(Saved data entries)

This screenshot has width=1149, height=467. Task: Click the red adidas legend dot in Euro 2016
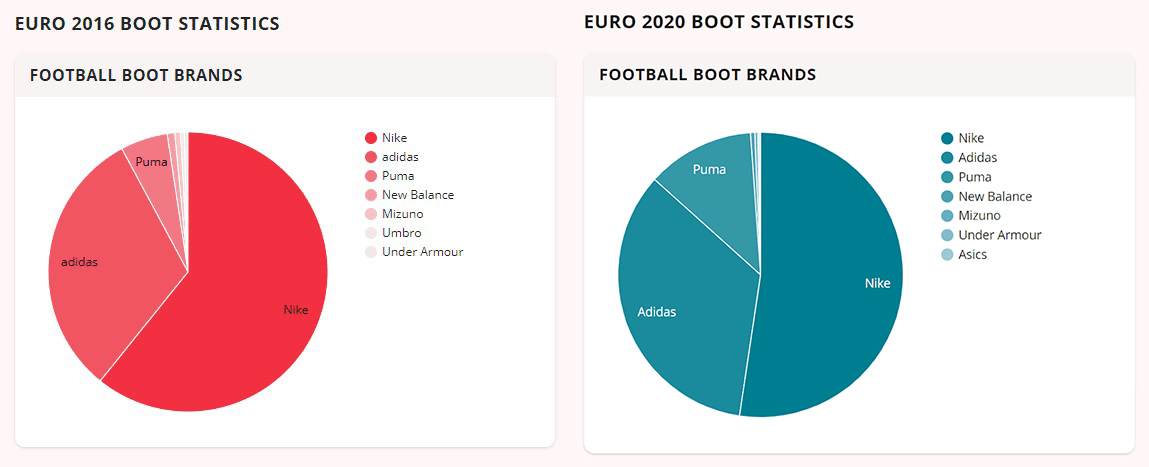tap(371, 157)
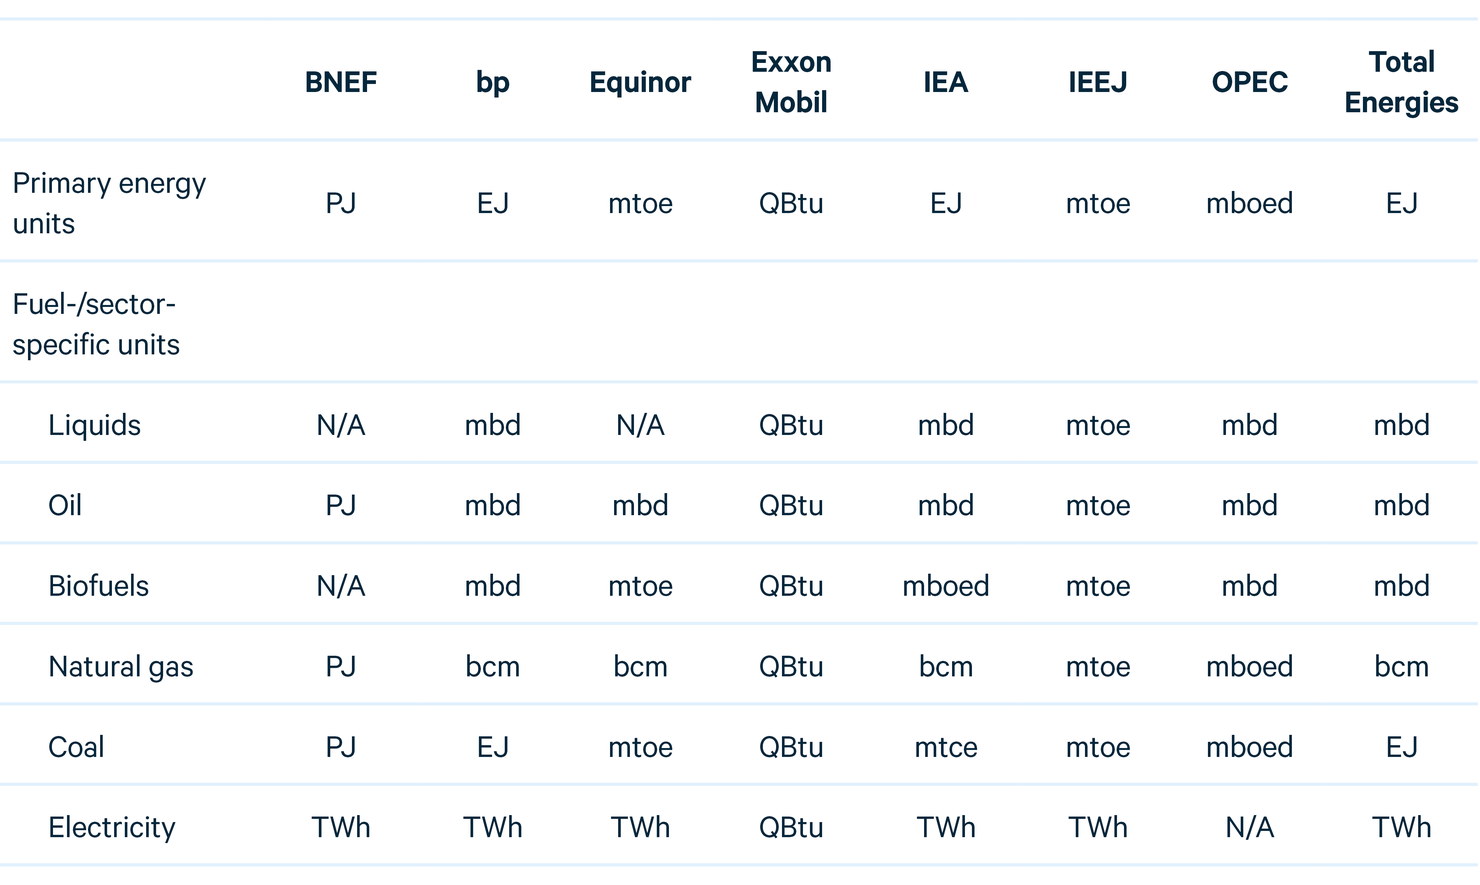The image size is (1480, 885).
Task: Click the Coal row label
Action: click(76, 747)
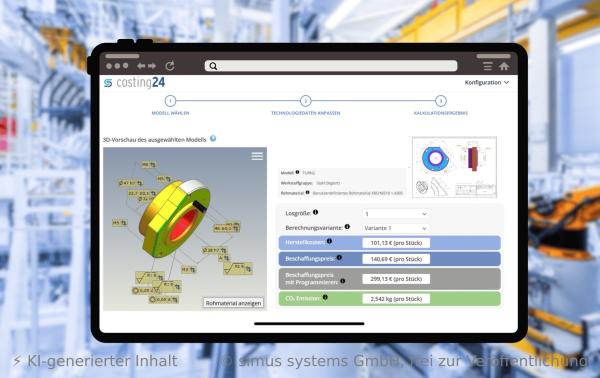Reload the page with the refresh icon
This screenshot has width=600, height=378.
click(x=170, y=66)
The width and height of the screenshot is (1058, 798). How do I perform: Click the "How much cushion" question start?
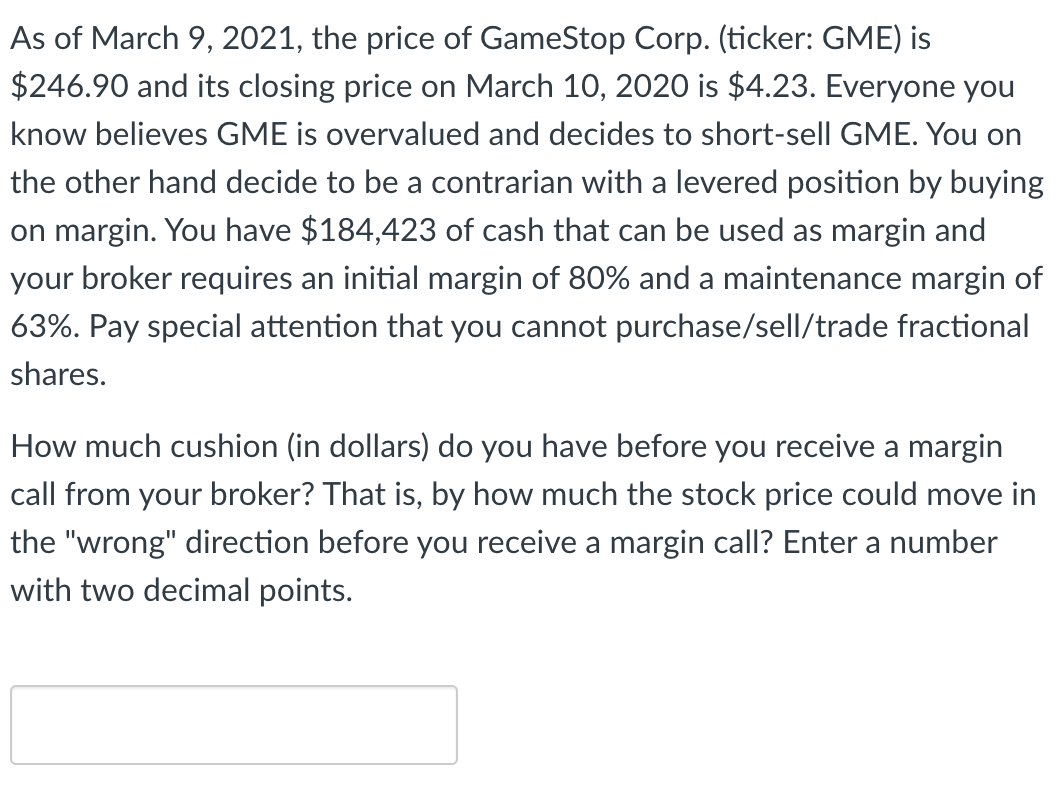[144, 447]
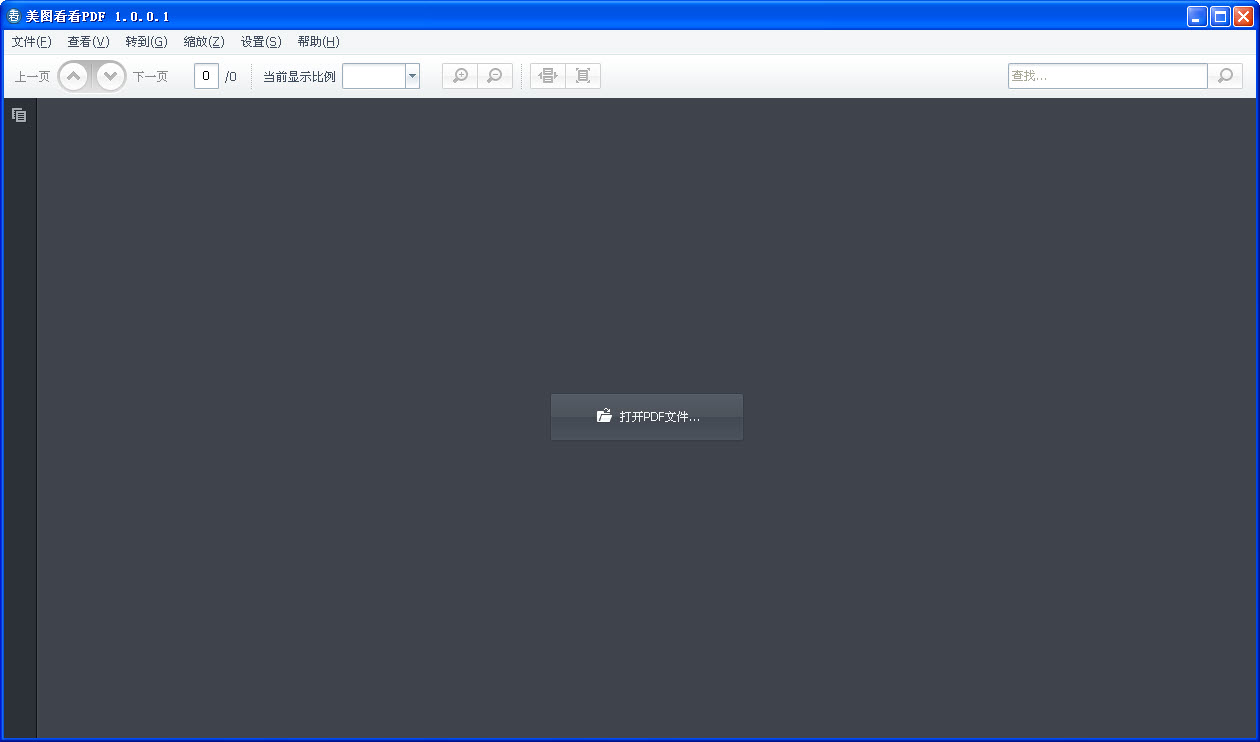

About this exercise: The answer should consist of every line above, exact and free of images.

Written response:
This screenshot has width=1149, height=467. Task: Click the red adidas legend dot in Euro 2016
tap(371, 157)
The image size is (1480, 885).
Task: Click the Coal row label
Action: click(76, 747)
Reload the page with the refresh icon
This screenshot has width=600, height=378.
click(x=170, y=66)
The width and height of the screenshot is (1058, 798). How do I perform: Click the "How much cushion" question start?
[144, 447]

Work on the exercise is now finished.